Perhaps the most exciting reward of all is also the one with only aesthetic benefits: making this figuratively and literally picturesque world even more gorgeous. I included Ōkami in a list of games that use their art in compelling ways, and it is a paramount example of singular art direction in the medium. The washed out cel shading evokes ancient Japanese ink wash painting, giving the game an oddly nostalgic quality with colors that pop through a slightly grainy filter. When cursed, the world is a morass of black blobs laid over sinister red lighting; driving out that aura turns the landscape into a bountiful array of colors and lines. Outlines for objects even react to camera movements by becoming dynamically thicker or thinner, just to look the most satisfying for where they are on screen. No other game looks quite like this one, and few can compare to it.

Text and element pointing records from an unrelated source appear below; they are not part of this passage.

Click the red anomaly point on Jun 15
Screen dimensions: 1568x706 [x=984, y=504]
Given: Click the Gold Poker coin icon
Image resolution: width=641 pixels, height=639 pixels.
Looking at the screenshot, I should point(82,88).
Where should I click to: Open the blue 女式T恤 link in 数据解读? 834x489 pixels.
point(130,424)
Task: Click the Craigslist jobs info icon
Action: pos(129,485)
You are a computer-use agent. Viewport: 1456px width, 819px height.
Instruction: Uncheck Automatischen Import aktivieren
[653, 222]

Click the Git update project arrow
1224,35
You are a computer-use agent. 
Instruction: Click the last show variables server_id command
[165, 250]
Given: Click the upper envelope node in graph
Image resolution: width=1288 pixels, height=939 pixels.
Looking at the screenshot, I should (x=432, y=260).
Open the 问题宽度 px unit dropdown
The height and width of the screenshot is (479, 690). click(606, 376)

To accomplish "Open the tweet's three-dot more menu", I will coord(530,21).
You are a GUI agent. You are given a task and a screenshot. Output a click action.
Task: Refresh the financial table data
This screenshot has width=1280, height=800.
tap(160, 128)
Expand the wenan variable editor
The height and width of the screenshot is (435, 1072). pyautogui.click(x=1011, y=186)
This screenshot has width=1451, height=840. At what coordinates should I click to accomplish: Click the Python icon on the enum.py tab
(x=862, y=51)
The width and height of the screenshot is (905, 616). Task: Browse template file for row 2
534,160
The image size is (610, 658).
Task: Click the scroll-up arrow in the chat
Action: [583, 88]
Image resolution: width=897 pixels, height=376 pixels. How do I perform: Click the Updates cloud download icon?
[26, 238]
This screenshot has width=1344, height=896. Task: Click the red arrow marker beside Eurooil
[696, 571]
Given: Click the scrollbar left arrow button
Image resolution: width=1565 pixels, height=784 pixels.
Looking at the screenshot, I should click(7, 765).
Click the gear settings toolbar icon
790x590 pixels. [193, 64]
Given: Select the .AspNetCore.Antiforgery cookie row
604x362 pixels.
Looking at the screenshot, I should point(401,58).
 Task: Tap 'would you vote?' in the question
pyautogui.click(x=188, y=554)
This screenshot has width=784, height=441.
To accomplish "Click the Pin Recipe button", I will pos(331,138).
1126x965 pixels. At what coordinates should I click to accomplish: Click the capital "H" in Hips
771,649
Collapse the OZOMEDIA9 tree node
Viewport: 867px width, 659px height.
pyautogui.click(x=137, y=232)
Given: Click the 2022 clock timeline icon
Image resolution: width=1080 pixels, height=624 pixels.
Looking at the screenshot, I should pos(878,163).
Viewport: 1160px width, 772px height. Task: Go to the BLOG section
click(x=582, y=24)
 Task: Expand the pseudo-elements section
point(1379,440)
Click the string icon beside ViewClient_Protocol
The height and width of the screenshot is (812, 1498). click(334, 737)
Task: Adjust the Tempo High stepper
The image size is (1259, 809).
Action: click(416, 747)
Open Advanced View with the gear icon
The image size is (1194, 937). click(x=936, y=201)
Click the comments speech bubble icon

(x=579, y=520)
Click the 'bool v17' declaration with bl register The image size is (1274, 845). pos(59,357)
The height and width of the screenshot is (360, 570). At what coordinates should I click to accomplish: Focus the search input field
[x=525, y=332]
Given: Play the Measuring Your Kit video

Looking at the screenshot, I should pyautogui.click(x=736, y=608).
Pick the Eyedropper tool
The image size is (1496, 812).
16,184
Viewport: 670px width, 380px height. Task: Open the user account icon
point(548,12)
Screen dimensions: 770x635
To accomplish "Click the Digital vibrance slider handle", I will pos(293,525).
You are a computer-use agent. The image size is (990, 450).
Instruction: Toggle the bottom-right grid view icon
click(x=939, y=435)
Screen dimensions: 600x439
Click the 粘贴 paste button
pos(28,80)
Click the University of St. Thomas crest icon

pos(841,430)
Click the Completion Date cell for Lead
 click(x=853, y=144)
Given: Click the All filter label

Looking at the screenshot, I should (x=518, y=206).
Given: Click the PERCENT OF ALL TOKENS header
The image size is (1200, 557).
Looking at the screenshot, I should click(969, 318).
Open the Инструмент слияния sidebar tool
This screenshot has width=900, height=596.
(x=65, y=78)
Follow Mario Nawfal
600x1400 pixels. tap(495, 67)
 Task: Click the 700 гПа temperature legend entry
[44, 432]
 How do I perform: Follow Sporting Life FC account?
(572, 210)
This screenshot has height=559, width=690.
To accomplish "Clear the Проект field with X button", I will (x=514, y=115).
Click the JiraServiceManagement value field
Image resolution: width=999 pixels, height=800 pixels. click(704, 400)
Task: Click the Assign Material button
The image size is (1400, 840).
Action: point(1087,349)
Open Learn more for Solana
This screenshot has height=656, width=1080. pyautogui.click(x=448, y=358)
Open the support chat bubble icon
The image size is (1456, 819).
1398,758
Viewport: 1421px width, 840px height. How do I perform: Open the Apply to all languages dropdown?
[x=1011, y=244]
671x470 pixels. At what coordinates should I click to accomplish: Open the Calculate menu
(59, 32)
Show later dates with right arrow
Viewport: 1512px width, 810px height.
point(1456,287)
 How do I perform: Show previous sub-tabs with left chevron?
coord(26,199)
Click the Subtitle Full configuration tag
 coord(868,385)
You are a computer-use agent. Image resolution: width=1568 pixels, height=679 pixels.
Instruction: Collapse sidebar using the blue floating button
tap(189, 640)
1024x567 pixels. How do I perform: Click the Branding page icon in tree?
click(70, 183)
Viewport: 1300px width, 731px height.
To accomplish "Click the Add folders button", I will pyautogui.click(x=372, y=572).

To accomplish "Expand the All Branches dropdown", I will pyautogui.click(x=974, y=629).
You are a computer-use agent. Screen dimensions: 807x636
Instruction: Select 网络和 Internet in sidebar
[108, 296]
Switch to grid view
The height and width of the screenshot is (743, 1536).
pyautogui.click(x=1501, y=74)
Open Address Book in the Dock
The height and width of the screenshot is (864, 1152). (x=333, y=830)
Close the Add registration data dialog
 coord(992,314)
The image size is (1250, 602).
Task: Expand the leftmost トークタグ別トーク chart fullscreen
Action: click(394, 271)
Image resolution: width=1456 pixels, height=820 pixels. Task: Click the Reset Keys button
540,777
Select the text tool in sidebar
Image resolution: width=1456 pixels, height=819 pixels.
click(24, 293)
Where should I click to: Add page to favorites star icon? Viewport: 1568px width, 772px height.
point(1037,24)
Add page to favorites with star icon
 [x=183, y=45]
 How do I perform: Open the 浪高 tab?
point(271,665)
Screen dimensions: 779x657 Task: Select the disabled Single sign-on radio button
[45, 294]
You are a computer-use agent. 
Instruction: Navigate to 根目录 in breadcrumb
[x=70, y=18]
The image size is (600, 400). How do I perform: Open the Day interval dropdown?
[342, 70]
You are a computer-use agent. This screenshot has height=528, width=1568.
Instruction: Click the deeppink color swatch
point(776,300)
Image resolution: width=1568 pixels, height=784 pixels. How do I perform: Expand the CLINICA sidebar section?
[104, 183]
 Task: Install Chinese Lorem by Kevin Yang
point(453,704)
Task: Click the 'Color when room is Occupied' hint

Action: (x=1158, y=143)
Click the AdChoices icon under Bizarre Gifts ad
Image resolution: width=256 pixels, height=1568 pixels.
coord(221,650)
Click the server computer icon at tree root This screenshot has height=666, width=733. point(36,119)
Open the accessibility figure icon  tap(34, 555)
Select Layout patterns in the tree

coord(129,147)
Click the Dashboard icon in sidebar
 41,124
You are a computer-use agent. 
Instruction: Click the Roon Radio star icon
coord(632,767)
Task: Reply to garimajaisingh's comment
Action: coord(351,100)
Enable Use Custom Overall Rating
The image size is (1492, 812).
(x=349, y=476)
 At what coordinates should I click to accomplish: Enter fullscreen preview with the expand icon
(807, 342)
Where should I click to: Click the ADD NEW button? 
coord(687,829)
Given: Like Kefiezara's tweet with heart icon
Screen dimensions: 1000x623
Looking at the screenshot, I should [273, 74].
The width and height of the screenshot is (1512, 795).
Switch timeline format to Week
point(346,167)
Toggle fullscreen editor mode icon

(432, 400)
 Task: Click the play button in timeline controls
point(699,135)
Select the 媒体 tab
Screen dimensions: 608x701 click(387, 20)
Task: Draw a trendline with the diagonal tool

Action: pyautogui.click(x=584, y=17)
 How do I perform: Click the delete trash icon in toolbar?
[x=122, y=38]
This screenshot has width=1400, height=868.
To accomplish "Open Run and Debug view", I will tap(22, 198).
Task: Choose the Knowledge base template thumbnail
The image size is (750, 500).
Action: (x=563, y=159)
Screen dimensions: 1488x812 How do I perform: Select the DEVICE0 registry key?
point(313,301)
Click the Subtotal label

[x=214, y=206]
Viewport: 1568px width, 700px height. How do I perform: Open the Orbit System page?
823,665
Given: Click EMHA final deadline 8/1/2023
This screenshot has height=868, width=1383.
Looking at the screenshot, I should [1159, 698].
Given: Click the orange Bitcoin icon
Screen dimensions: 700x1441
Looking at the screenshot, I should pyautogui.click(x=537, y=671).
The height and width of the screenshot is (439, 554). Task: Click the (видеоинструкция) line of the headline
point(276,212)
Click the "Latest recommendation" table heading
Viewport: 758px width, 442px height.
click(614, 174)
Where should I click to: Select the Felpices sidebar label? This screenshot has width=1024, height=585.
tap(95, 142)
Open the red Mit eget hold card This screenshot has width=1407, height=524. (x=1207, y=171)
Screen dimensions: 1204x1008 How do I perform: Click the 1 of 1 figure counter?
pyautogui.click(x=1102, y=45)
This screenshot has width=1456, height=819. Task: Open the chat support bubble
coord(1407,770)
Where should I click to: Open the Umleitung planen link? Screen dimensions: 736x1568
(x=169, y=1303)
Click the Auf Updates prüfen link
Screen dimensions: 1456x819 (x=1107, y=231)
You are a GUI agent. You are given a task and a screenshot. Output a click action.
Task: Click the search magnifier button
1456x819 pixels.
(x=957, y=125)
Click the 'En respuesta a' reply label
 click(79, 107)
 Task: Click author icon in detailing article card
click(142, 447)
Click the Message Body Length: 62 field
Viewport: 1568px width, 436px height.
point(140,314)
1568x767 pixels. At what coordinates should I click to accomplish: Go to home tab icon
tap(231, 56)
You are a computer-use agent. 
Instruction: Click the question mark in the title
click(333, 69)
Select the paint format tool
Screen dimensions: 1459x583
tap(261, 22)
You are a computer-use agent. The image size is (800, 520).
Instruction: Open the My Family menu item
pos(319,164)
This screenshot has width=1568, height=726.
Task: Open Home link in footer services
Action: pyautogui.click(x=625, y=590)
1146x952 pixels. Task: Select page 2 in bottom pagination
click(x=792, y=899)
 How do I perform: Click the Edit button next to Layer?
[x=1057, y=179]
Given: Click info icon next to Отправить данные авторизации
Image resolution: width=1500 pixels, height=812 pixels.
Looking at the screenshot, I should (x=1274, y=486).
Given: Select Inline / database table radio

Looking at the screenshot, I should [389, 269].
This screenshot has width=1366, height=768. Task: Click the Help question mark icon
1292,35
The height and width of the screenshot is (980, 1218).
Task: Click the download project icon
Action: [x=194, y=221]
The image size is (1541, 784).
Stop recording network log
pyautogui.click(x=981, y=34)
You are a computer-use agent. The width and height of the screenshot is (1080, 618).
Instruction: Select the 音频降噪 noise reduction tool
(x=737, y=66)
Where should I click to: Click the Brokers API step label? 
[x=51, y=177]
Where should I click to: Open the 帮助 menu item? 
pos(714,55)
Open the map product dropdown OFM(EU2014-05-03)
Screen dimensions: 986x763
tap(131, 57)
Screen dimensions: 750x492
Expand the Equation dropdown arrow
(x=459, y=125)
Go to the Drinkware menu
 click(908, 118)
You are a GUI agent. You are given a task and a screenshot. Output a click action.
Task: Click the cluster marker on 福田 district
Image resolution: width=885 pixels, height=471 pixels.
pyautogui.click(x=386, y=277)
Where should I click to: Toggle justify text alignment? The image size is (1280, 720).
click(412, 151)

Allowing players to make a literal mark on the world in such a literal way isn’t unique to this game – you can see it in Jet Set Radio, Splatoon, Super Meat Boy, and others – but Ōkami approaches the concept with a specificity in its inspiration. Like The Wind Waker or the upcoming Cuphead, its artistic inspiration influences the rest of the production, from the emphasis on cherry blossoms to the bold lines delineating objects and movement. It is that specificity and inspiration and consistency that has made it a cult classic, garnering praise that has lasted far beyond its paltry sales on the PS2. And if recent rumors of the game’s 2012 HD release coming to PlayStation 4 and Xbox One in December pan out, its world of lily pads and divine ink may stay in players’ minds for some time to come.